The game itself is played as a series of 9-ish maps in a campaign format. Each map is a grid, units and structures take up one space on this grid. The players objective is to move all of their units from the starting zone of the map to the ending zone. The player controls two types of Goblin unit, civilian and military. Civilian units use large amounts of food when they move, but military units use a little food every turn. Food can be found on each level and only a certain percentage (50% maybe) can be carried from one level to the next. The idea is that the player must carefully think about how many military units they need/will be able to sustain. The food mechanic will hopefully create a need to move forward as well a way to hold the player back. Food can be found by killing neutral units on the map (such as deer or wolves), or by raiding Human/Orc camps or neutral camps. All of these actions anger the Humans/Orcs to varying degrees (killing deer less than raiding outposts). The Human and Orc units are also far stronger than the Goblin units as well as better equipped. This means that while killing Human and Orcs units is a good way to get equipment, it is also very dangerous and will cause the enemies to hunt the player down faster. The Humans and Orcs also have their own bases on the map, but they are mostly cosmetic and offer the the AI a place to put new units, as well as reinforce the power of the two races. (These structures cannot be destroyed by player units.)
Core Mechanics: (From the GDD, with some descriptions)
Player can kill units to help them gather resources.
Player crafts new equipment with a somewhat open-ended system, encouraging creativity and experimentation.
Player manages unit equipment to adapt to the situation or to improve unit stats.

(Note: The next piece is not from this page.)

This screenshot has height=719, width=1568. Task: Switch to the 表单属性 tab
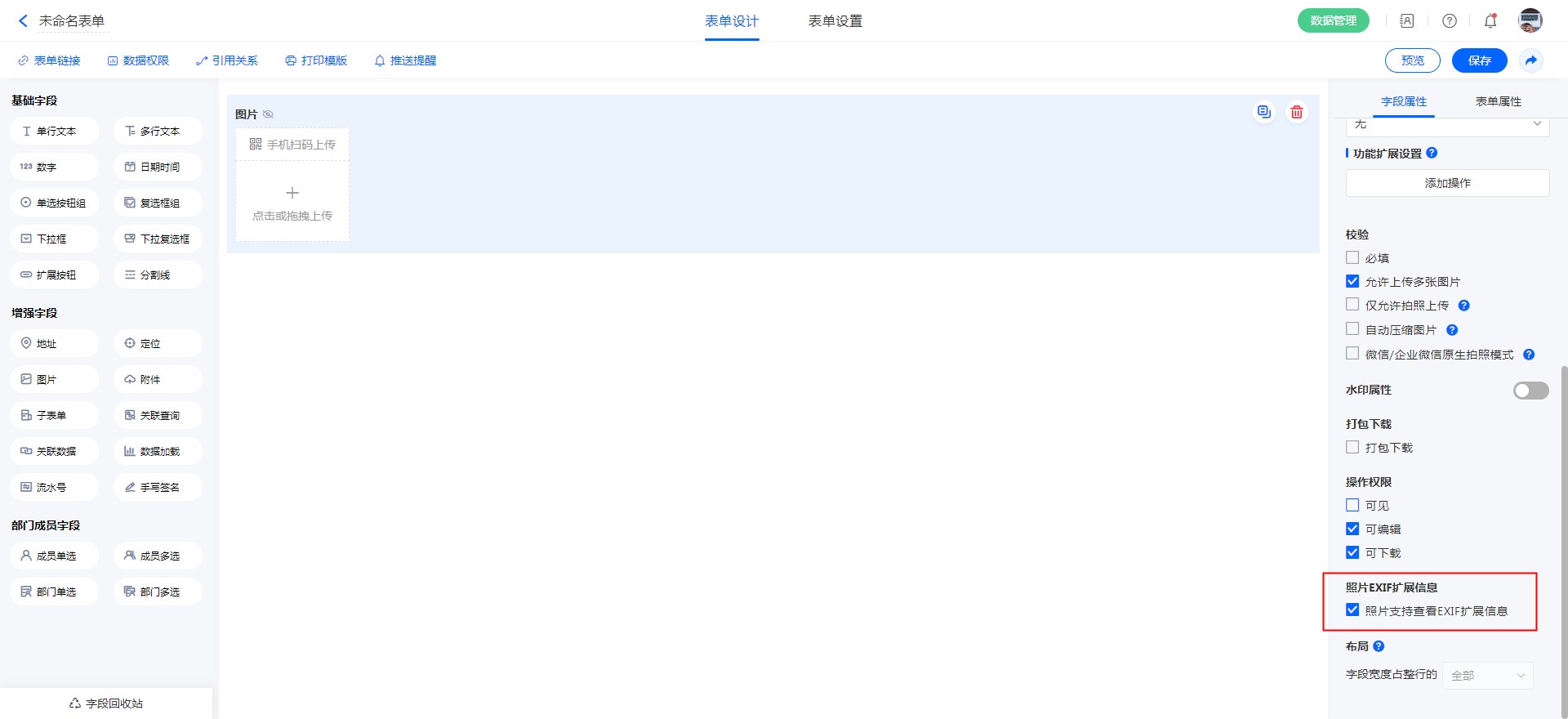[1498, 101]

Player is allowed to create structures that allow the crafting of new items/equipment, as well as new units.
Player must manage crafting materials and food. They must ensure their units do not starve and craft better
equipment as time moves on.
Players base/civilian units are vulnerable and must be protected.
The Game Engine:
The game engine is a custom one that I created from scratch in Java. The renderer it uses is also my own and only works on the Android platform. However, I have tried (and hopefully succeeded) in keeping the rendering and UI completely separate from the game itself. I plan to attempt to port the game to PC later just as an exercise (I've never tried to port anything before). The engine uses the Entity-Component architecture, with Entities being their own objects instead of ID's. (Only because I had never heard of the latter system until after I started making the thing). I don't claim that it is a good engine, only that it runs at 30 fps and has minimal memory leaks. (Not true leaks, but still detrimental after long periods of time).
This project was started a while ago,so more updates later this week about what part I'm actually working on. Probably the crafting system.